[Task item]: Please give back only the lines below from the one containing "Like the post with the heart icon" to the one containing "Task: Open the WhatsApp", each repeated word for word, both ends included.

[Information provided]:

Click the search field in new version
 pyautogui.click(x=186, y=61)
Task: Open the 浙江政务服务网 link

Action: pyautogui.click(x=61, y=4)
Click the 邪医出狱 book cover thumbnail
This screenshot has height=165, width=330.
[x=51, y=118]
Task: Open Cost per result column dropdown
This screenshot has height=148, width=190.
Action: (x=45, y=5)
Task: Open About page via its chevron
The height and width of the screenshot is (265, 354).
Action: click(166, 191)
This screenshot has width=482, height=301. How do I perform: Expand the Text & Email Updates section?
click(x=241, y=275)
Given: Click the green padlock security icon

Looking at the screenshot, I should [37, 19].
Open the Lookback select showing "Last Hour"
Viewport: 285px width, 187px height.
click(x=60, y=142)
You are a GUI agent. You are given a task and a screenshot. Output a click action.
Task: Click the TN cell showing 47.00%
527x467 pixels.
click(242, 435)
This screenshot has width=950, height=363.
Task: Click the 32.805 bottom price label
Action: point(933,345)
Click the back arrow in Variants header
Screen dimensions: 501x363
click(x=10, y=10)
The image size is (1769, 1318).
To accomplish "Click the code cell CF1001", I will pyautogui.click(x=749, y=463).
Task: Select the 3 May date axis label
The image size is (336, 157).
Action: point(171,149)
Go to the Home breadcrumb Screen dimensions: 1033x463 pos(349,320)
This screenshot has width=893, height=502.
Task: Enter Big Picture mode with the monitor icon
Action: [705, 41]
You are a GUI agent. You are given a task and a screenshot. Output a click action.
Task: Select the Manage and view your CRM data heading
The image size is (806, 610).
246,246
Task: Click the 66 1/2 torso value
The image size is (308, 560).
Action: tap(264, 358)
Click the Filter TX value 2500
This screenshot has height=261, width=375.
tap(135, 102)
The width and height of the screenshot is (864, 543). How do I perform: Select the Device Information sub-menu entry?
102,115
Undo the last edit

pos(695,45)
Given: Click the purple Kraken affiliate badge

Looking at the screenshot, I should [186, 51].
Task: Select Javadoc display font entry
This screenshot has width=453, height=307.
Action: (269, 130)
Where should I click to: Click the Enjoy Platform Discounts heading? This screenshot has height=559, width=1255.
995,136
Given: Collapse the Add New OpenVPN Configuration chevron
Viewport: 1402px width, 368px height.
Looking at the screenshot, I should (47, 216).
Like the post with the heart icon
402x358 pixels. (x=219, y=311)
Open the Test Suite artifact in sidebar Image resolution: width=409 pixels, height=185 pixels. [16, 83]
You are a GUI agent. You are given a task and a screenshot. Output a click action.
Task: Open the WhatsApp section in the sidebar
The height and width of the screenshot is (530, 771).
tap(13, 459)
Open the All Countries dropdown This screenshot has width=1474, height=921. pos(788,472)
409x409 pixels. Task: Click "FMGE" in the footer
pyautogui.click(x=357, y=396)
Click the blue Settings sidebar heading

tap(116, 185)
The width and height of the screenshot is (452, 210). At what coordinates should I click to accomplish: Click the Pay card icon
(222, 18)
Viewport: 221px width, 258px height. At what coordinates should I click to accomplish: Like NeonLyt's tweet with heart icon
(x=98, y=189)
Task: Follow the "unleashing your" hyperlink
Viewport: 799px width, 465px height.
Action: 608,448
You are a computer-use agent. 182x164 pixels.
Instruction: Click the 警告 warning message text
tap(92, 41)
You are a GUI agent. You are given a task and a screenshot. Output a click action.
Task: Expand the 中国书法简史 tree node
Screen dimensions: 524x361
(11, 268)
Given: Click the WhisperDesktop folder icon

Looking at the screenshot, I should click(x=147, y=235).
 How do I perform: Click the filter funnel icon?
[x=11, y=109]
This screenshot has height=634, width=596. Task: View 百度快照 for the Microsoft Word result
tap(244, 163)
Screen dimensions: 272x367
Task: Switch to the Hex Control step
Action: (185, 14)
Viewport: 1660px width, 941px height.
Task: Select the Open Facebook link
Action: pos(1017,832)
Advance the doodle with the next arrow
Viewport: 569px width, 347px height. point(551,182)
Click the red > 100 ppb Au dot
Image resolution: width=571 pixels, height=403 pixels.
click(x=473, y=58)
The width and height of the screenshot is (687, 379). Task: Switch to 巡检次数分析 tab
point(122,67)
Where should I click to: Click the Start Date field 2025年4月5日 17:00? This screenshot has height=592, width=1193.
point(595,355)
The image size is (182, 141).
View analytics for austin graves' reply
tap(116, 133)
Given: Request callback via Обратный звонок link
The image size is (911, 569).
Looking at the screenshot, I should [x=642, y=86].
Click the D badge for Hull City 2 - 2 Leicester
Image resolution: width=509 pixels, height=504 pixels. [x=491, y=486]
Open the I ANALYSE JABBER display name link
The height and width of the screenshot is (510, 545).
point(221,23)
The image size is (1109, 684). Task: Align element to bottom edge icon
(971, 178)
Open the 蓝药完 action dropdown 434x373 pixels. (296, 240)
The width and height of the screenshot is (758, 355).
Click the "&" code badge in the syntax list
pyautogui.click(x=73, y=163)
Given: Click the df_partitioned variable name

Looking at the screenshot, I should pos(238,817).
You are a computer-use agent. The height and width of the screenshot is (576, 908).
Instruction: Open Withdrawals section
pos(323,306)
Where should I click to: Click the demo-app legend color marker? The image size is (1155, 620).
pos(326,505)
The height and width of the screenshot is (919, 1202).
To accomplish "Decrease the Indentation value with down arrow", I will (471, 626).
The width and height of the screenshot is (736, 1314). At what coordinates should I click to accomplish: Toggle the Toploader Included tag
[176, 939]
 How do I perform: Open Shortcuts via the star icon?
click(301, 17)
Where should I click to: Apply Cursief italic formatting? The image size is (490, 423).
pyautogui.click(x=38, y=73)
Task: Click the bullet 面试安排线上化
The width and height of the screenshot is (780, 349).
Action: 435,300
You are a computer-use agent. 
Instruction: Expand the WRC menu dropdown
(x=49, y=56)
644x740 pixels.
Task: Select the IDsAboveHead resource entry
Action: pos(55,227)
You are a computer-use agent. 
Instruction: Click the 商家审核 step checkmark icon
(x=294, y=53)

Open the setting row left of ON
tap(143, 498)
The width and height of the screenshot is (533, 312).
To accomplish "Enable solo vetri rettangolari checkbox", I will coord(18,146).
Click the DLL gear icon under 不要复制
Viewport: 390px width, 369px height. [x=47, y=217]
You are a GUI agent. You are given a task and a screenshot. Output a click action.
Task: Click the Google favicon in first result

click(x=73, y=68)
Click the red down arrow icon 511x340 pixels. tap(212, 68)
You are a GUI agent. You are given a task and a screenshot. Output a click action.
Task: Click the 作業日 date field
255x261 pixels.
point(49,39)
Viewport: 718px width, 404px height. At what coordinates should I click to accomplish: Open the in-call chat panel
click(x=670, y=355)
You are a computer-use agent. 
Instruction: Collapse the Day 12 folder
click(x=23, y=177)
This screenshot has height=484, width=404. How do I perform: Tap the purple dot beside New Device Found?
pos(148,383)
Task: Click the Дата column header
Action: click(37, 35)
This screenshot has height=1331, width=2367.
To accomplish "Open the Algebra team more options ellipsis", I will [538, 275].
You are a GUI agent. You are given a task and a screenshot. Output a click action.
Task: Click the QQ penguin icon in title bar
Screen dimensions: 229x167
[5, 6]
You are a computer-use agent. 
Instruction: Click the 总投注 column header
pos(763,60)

[Solution for this problem]:
Like the post with the heart icon
402x358 pixels. (x=219, y=311)
Open the Test Suite artifact in sidebar Image resolution: width=409 pixels, height=185 pixels. [16, 83]
You are a GUI agent. You are given a task and a screenshot. Output a click action.
Task: Open the WhatsApp section in the sidebar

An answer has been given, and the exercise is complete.